→ **INFORMATION**

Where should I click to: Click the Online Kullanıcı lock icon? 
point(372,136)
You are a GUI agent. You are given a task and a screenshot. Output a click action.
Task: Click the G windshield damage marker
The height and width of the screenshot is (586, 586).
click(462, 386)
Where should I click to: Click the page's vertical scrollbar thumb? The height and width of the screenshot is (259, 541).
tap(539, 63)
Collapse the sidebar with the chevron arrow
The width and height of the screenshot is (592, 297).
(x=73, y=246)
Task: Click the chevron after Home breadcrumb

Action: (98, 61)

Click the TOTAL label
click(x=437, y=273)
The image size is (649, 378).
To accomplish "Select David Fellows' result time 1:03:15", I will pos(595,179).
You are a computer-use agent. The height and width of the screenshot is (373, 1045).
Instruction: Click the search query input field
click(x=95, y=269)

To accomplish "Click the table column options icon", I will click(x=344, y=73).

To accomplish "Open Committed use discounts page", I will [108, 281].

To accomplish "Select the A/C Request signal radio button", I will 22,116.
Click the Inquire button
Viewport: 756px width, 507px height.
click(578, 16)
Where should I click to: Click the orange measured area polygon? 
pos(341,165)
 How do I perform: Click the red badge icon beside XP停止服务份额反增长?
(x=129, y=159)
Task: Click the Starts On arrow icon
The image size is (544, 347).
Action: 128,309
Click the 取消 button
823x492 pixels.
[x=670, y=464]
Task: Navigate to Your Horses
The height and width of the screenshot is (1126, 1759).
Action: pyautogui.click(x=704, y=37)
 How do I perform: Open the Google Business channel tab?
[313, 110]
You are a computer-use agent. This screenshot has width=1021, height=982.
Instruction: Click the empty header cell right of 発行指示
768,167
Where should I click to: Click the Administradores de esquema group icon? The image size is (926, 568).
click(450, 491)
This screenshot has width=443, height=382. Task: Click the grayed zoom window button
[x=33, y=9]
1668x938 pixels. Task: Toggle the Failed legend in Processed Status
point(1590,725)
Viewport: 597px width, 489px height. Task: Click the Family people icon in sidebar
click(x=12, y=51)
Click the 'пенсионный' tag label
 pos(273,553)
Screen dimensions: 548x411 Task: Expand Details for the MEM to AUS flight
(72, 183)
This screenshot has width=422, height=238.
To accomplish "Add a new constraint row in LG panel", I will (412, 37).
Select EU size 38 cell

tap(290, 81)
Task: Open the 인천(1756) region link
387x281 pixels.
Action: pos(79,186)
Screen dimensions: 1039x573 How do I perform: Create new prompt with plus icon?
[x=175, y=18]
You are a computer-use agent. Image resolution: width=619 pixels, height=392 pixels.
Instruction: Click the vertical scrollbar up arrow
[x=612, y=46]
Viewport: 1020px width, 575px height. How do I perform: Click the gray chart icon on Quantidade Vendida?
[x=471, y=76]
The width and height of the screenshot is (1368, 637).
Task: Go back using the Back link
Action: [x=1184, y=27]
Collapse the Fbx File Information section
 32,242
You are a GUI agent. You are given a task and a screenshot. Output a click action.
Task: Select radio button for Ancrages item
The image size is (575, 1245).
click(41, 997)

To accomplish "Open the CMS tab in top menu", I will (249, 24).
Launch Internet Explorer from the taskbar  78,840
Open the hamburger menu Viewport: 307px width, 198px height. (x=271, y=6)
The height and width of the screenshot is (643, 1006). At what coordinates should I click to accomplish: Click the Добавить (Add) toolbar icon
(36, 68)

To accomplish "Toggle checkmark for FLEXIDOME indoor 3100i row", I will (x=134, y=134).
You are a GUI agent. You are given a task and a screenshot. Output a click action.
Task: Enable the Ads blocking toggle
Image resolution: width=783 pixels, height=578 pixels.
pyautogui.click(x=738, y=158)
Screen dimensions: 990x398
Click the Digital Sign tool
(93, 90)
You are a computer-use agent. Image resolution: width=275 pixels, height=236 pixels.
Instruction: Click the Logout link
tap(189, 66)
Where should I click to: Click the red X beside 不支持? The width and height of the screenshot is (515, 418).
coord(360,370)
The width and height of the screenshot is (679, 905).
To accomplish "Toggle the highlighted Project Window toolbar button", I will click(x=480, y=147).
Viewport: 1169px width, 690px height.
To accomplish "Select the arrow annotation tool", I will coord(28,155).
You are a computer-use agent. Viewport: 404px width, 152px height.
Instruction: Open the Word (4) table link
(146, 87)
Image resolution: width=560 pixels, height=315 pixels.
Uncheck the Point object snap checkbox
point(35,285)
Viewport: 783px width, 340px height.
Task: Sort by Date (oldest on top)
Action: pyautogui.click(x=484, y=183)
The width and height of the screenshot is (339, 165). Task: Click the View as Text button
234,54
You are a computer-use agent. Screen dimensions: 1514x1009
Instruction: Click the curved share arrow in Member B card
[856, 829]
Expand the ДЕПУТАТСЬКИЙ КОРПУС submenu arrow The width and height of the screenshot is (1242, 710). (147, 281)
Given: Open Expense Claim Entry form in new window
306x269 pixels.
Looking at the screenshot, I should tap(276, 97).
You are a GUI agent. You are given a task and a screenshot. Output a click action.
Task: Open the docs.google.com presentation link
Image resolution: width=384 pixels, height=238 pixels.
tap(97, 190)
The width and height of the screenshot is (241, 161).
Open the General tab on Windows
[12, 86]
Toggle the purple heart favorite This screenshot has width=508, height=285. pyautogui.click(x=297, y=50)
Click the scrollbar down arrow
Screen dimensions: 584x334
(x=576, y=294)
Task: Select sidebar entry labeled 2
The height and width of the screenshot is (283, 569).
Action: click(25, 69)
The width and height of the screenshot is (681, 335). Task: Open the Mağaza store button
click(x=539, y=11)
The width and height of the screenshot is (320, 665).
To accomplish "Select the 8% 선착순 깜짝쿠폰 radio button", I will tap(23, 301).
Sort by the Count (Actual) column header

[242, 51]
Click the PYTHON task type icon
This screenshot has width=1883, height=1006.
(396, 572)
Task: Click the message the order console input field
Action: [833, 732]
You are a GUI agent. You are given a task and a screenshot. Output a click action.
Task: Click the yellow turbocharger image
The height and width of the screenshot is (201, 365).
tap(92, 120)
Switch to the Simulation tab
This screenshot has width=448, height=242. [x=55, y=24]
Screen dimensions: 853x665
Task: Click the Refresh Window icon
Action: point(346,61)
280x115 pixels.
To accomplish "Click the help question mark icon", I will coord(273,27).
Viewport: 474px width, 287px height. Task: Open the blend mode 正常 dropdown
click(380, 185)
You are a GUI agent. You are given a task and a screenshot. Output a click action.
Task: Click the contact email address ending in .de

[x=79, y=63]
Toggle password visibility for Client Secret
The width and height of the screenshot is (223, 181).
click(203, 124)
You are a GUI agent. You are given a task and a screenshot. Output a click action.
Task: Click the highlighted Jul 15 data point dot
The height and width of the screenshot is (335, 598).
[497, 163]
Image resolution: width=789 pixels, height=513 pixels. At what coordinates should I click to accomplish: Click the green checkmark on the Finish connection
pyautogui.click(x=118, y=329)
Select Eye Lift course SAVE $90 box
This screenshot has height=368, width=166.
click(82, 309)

→ **WHAT NEEDS TO BE DONE**
The reply must consist solely of the lines from the one containing "The height and width of the screenshot is (335, 598)." through the last line in the material above, reproduced exactly.

→ **SOLUTION**
The height and width of the screenshot is (335, 598).
[497, 163]
Image resolution: width=789 pixels, height=513 pixels. At what coordinates should I click to accomplish: Click the green checkmark on the Finish connection
pyautogui.click(x=118, y=329)
Select Eye Lift course SAVE $90 box
This screenshot has height=368, width=166.
click(82, 309)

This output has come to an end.